India's top small car marker by sales Maruti Suzuki India fell 2.27% after managing director Shinzo Nakanishi said exports will be hit next year by removal of incentives in Europe. Nakanishi said there would be lower offtake from Nissan for exports as a result of the removal of incentives. Nakanishi said the company aims to keep operating margins at 10 percent in fiscal year 2009/10 but profitability will be impacted by a rise in raw material prices and a rise in the yen.

Maruti, posted a 51% rise in total sales in at 84,804 units in December 2009 over December 2008.

India's largest tractor marker by sales Mahindra & Mahindra (M&M) advanced 1.86%. M&M marked its entry on Monday into the heavy commercial vehicle (HCV) segment with its unveiling of 25 and 31 tonne trucks with its US-based joint venture partner Navistar Inc.

Mahindra & Mahindra, reported 122% rise in its domestic sales to 22,754 units in December 2009 over December 2008. The company sold a total of 24,001 vehicles (domestic plus exports) in December 2009 as against 11,172 vehicles sold in December 2008.

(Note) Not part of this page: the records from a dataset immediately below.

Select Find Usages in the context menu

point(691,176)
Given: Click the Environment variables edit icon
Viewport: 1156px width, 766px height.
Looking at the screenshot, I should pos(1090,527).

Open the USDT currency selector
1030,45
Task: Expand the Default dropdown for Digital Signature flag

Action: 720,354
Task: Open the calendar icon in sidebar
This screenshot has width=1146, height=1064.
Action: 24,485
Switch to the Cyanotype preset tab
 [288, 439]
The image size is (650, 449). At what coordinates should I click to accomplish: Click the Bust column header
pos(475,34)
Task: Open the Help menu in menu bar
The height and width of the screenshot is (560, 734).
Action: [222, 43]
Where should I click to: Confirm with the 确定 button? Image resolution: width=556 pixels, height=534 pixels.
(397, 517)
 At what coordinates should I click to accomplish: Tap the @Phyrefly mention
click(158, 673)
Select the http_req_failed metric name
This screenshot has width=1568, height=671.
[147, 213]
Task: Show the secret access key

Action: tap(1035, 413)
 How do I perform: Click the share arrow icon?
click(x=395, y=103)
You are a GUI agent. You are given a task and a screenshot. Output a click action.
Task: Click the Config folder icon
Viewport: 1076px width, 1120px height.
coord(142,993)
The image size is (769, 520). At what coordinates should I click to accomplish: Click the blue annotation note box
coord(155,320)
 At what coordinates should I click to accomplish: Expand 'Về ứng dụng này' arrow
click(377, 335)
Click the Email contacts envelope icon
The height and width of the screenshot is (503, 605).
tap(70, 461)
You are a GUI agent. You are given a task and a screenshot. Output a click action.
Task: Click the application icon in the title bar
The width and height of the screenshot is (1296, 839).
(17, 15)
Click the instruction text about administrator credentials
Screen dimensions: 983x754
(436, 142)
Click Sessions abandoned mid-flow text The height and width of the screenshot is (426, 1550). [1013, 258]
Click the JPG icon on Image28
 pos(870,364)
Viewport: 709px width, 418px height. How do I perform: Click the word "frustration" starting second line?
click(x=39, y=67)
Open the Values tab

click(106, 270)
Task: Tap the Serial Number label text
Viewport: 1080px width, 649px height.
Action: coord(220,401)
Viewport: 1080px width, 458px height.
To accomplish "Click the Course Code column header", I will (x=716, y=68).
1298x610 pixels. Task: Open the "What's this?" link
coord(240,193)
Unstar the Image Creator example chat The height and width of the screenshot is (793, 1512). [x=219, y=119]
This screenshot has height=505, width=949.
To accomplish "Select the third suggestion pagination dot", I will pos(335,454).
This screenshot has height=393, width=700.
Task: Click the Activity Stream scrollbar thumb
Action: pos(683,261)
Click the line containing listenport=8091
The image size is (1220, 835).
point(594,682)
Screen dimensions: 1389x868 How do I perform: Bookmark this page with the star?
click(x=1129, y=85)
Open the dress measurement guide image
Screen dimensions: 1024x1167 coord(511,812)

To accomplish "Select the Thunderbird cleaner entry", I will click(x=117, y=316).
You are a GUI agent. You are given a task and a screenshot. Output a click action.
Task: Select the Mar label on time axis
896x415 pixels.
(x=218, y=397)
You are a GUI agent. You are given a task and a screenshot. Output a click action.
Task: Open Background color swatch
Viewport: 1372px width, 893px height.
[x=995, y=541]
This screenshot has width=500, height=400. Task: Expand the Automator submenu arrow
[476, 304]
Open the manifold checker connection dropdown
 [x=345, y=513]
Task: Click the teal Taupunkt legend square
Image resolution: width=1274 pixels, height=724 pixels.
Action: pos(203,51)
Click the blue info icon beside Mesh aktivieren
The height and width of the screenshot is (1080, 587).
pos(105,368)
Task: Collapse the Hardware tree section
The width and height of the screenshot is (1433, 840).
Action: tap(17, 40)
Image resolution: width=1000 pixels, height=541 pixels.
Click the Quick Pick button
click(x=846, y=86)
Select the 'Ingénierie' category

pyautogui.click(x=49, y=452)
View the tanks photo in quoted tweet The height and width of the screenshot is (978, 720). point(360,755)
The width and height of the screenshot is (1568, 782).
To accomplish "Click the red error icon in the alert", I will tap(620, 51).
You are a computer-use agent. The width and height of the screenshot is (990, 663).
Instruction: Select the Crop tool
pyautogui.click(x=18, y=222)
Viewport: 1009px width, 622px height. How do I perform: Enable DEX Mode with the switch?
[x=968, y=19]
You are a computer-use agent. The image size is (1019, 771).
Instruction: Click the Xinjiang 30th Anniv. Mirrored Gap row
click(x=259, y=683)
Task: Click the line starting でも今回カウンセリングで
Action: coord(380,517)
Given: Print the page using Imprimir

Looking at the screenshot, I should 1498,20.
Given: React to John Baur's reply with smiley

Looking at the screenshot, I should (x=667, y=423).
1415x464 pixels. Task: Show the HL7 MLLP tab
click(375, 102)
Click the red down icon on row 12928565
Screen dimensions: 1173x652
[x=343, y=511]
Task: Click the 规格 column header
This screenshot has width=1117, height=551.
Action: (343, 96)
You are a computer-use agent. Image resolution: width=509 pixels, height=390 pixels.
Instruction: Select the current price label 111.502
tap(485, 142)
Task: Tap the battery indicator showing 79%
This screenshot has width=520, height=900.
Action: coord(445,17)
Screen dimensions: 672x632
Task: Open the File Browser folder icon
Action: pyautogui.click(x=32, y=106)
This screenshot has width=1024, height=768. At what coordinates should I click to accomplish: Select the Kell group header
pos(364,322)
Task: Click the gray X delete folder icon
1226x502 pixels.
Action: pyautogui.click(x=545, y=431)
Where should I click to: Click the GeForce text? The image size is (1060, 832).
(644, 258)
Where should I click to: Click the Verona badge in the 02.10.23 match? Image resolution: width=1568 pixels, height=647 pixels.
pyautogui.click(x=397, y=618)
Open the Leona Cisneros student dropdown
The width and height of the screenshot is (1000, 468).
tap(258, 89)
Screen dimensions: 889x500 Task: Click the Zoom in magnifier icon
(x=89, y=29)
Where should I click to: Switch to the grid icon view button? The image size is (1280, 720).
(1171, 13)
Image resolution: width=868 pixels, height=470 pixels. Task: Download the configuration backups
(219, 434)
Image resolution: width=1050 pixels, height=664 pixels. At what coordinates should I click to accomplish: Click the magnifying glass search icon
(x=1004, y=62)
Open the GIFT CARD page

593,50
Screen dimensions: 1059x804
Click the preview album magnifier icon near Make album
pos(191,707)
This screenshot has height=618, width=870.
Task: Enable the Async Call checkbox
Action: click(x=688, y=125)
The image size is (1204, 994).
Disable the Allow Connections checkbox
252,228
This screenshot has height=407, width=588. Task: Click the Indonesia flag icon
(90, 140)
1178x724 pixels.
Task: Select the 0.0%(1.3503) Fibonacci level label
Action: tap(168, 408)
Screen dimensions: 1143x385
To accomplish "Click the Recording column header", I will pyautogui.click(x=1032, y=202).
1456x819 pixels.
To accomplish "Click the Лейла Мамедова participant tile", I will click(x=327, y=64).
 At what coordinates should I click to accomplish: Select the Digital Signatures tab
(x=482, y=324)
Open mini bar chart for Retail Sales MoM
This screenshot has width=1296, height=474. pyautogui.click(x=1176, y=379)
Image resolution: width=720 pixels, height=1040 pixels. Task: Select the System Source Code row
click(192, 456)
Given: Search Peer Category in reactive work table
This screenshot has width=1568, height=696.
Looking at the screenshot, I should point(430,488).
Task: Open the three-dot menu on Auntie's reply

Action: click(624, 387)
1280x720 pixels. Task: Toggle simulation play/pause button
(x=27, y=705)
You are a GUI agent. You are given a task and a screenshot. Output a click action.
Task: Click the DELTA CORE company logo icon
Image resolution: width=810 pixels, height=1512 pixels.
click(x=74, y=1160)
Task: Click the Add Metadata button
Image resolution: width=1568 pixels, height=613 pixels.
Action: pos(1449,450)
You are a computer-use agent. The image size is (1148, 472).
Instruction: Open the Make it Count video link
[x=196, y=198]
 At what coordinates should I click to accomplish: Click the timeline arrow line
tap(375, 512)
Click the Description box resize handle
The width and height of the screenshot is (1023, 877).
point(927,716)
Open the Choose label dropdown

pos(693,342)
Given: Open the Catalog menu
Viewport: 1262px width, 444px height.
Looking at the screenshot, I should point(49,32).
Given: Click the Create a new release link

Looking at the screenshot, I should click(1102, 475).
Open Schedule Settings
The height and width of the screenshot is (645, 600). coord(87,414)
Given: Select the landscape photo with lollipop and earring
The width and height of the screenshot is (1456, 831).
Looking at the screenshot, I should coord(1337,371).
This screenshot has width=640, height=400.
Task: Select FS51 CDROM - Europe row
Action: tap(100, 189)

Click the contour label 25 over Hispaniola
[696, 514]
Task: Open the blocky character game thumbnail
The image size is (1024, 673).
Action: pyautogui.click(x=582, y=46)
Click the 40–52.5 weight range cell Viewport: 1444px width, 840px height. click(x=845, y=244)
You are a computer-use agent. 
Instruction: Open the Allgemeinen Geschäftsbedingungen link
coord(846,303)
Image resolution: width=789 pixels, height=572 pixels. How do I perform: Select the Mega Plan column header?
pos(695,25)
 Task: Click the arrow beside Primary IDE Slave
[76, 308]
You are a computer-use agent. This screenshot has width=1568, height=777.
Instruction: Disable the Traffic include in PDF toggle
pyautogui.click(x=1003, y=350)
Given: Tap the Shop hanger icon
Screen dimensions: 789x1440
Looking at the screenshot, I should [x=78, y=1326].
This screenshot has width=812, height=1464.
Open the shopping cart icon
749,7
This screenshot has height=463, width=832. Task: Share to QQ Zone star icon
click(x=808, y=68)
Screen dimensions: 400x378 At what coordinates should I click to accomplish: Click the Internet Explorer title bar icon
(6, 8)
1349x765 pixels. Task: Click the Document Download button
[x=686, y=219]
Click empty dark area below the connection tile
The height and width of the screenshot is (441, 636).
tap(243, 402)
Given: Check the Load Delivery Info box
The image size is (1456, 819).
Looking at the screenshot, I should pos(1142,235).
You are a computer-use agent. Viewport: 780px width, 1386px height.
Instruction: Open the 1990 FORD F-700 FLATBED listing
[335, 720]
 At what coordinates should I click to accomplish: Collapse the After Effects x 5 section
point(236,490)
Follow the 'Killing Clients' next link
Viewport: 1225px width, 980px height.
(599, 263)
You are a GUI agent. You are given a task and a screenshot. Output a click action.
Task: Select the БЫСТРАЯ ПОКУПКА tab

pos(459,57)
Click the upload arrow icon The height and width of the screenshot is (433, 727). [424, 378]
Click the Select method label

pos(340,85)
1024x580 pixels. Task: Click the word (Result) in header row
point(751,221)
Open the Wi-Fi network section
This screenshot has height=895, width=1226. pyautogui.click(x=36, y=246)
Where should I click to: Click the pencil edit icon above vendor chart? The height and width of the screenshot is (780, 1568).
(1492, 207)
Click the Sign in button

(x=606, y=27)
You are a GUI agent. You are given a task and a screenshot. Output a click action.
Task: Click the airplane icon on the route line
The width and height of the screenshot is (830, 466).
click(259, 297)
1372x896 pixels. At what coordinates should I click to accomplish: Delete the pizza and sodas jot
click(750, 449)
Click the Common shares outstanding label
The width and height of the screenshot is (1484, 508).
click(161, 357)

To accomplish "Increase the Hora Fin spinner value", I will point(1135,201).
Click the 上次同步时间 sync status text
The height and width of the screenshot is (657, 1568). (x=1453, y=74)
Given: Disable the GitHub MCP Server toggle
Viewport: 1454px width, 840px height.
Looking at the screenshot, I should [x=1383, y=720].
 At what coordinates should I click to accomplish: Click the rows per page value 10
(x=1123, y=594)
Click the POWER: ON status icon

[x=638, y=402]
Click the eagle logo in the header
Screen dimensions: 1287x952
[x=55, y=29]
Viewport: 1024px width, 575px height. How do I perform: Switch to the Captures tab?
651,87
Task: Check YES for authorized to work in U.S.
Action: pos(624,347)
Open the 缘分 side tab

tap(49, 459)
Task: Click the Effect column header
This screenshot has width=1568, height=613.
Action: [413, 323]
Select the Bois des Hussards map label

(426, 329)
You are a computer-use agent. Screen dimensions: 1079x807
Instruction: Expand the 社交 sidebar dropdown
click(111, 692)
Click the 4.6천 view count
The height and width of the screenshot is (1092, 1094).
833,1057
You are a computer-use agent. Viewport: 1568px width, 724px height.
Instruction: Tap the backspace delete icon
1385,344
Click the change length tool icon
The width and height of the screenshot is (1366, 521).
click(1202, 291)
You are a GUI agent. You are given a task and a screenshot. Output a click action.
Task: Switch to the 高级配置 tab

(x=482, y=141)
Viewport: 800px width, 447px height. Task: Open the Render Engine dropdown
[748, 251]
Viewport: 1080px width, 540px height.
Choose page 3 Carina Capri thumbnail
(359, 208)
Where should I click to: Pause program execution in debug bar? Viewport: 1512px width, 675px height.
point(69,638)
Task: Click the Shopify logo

India's largest motorcycle maker by sales Hero Honda Motors rose 0.1%. Sales jumped 74% to 375,838 units in December 2009 over December 2008.

Bajaj Auto rose 0.24%. Bajaj Auto sold 2,20,429 two-wheelers in December 2009, registering an 85% growth in sales over the same month last year, when it sold 1,19,215 units.

TVS Motors fell 1.28% on profit taking after gaining 9.49% on Monday. Sales rose 34% to 119,701 units in December 2009 over December 2008.

Auto part makers rose after auto sales zoomed in December 2009 due to a recovering economy and burst of new launches. Bharat Seats, Lumax Industries, Sona Koyo Steering Systems, Steel Strips Wheels, Ahmednagar Forgings, Exide Industries, Munjal Showa, Subros, Bharat Forge, Amtek Auto and Automotive Axles rose by between 0.08% to 5%.

Consumer durables stocks gained on hopes of good earnings on the back of higher sales in Christmas. Rajesh Exports, Titan Industries, Asian Star Company rose by between 0.04% to 3.4%.

Sugar stocks soared as prices of the commodity rose sharply last week. Shree Renuka Sugars, Bajaj Hindusthan Sugar and Industries and Balrampur Chini rose by between 0.87% to 1.47%.

The Union government has allowed duty-free import of raw sugar to tide over the domestic production shortfall. In the 2008-09 season ending October 2009, domestic sugar output fell 42 per cent to 15 million tonne, causing retail sugar prices to more than double. Currently, sugar is selling at Rs 42-43 a kg in retail.

Kashyap Technologies clocked highest volume of 5.64 crore shares on BSE. JSW Energy (3.23 crore shares), Mahindra Satyam (2.18 crore shares), Cals Refineries (2.04 crore shares) and NHPC (1.66 crore shares) were the other volume toppers in that order.

JSW Energy clocked the highest turnover of Rs 364.81 crore on BSE. Godrej Properties (Rs 281.83 crore), Mahindra Satyam (Rs 232.10 crore), National Aluminum Company (Rs 158.38 crore) and Tata Steel (Rs 144.71 crore) were the other turnover toppers in that order.